Letta fa un passo indietro ed è pronta la squadra di Monti

“Non voglio costituire un problema, faccio un passo indietro”. Parole di Gianni Letta che decide di dare il via libera ad un governo Monti che non preveda la sua presenza. E quindi ora la strada per Mario Monti è in discesa. Avrà il sostegno di quasi tutte le forze parlamentari tranne la Lega Nord, che ha ribadito di non essere favorevole a governi diversi da quelli indicati dalle urne.

Saranno dodici ministri tecnici a comporre la squadra del nuovo Premier. Ridotti al minimo i sottosegretari all’insegno dell’austerità che dovrà contraddistinguere il “commissario” Monti.

Per via XX settembre resta l’incertezza tra l’interim dello stesso Monti e l’incarico a Guido Tabellini, docente di economia alla Bocconi ormai dal 1994. Dal mondo dei docenti potrebbe arrivare anche il nuovo ministro del Welfare, un altro economista, ma stavolta della Cattolica, Carlo Dell’Aringa. Mentre per le Infrastrutture è probabile la scelta dell’attuale presidente dell’Antitrust Antonio Catricalà, il cui nome però viene dato per probabile anche per un sottosegretariato a palazzo Chigi.

Sempre meno probabile appare il coinvolgimento ministeriale di Federico Saccomanni che, nel caso, lascerebbe Bankitalia per lo Sviluppo economico. Ugualmente fuori dai possibili incarichi, almeno stando alle ultime indiscrezioni, sarebbe pure Lorenzo Bini Smaghi, che ha sì lasciato il board della Bce, ma per un incarico all’università di Harvard, e non per un posto nel governo, come tutti invece avevano ipotizzato.

Esteri, ecco il vero rompicapo. Non è ancora sfumata la possibilità che Giuliano Amato, ex premier ed ex titolare dell’Interno con Prodi, si aggiudichi la Farnesina. Che però potrebbe, per la prima volta nella sua storia, veder transitare nella stanza del ministro l’attuale segretario generale Giampiero Massolo. Per Amato pare del tutto tramontata la via del Viminale che ieri sera vedeva in pole position Carlo Mosca, ex prefetto di Roma ed ex capo di gabinetto, sempre all’Interno, di Beppe Pisanu. L’ipotesi che torni al dicastero lo stesso Pisanu circola già da due giorni, ma non appare fondata, come quella che arrivi il democratico Marco Minniti, anche lui un ex del Viminale, ma in qualità di sottosegretario all’epoca di Prodi.

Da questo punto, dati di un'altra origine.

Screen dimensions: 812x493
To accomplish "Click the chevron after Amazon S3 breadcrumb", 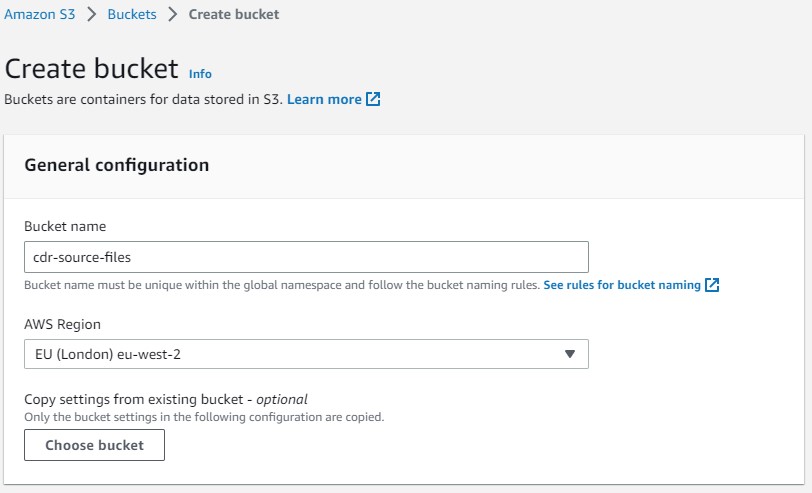I will 91,14.
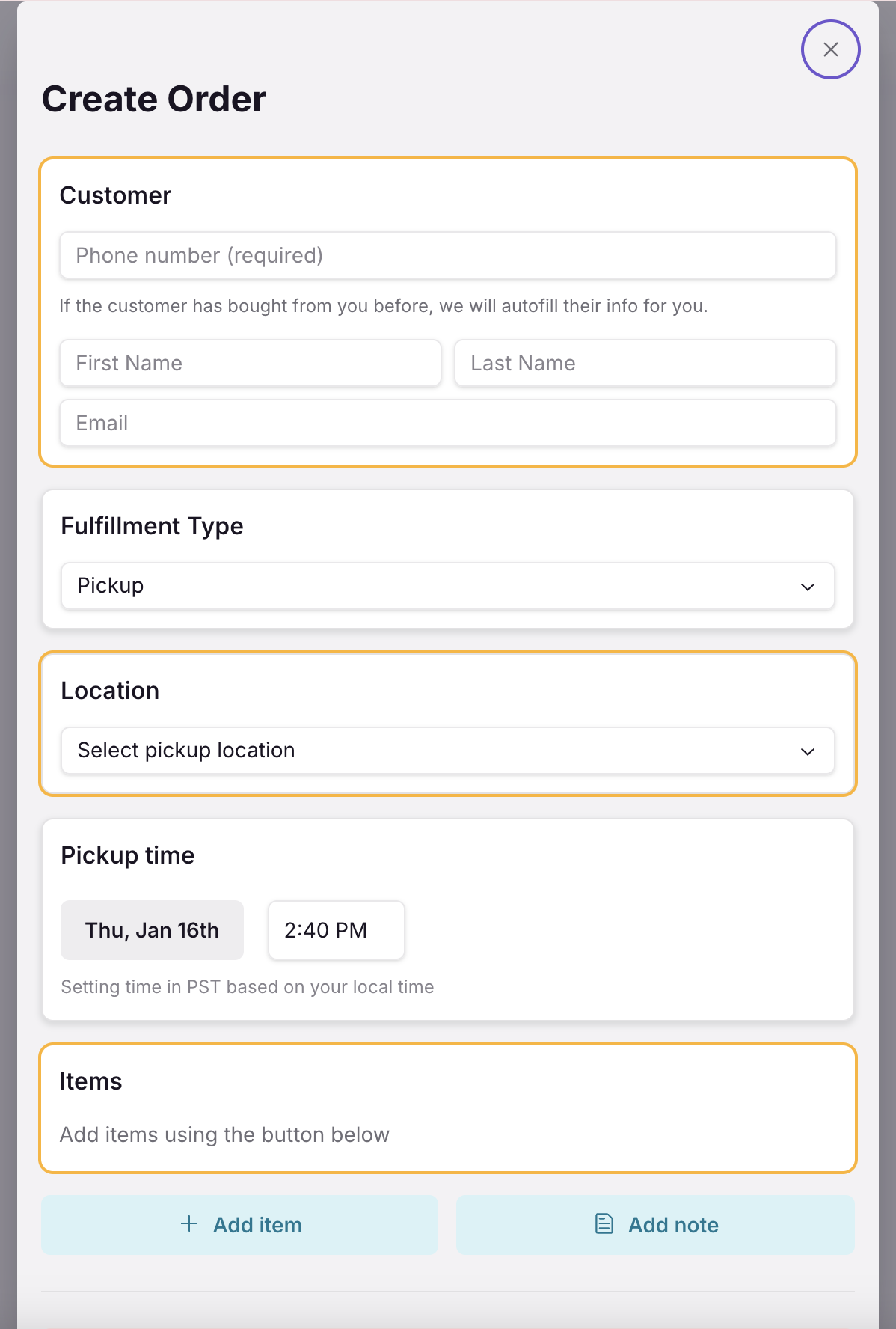Image resolution: width=896 pixels, height=1329 pixels.
Task: Click the X icon at the top right
Action: coord(831,49)
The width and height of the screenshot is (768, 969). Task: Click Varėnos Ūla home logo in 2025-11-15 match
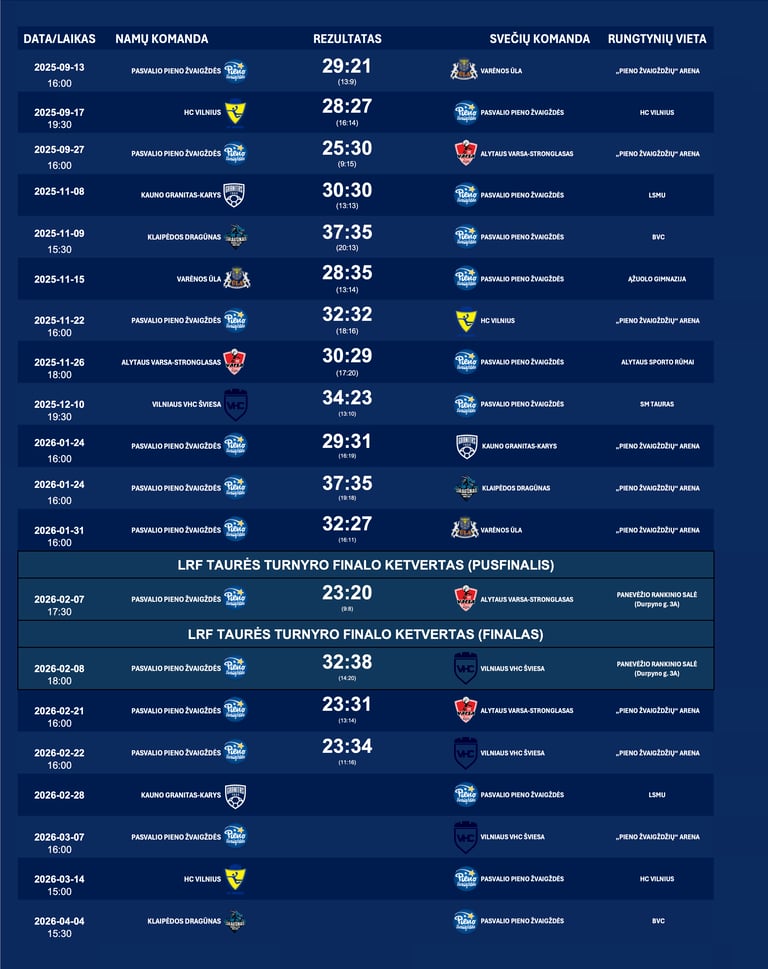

Un vero nodo è quello del ministero della Giustizia. Dove, più che in altri settori, il Pd chiede che si dia il segno della massima discontinuità dopo una lunga stagione di leggi ad personam. Quattro nomi, con le maggiori chance di riuscita per il primo. E cioè Cesare Mirabelli, ex presidente della Corte costituzionale, ma anche ex vice presidente del Csm. Altri due emeriti della Consulta – Piero Alberto Capotosti e Ugo De Siervo – potrebbero concorrere a via Arenula. La quarta alternativa è quella di Carlo Nordio, magistrato inquirente a Venezia, che però veniva accreditato già tra i possibili aspiranti alla stessa poltrona a luglio scorso, quando al posto dell’ex Guardasigilli Angelino Alfano è andato Francesco Nitto Palma.

Ha grandi possibilità di riuscita, come successore di Ignazio La Russa, l’ex comandante generale della Guardia di Finanza Rolando Mosca Moschini. Oggi è consigliere militare di Napolitano, a Bruxelles ha fatto parte del comando militare dell’Unione europea. Sarebbe la prima volta di un ex generale, ora prefetto, in via XX settembre.

Definitiva sarebbe anche la scelta del notissimo oncologo e fondatore dell’Ieo, l’istituto europeo di oncologia, Umberto Veronesi, che ha rivestito la stessa carica con Amato dieci anni fa. Per la Pubblica istruzione ancora una figura che proviene dall’università Cattolica, addirittura il rettore Lorenzo Ornaghi. Mentre l’archeologo Salvatore Settis potrebbe conquistare la poltrona dei beni culturali. E siamo al nodo della vice presidenza di palazzo Chigi e dei possibili sottosegretari. Sempre più certa la soluzione di uno stretto collaboratore di Monti, Enzo Moavero, che con lui è stato capo di gabinetto a Bruxelles. Ma dopo il passo di Gianni Letta e il suo definitivo addio il quadro degli assetti per questa casella potrebbe cambiare completamente ed essere decisa all’ultimo momento, quando l’intero quadro del governo Monti sarà definitiva.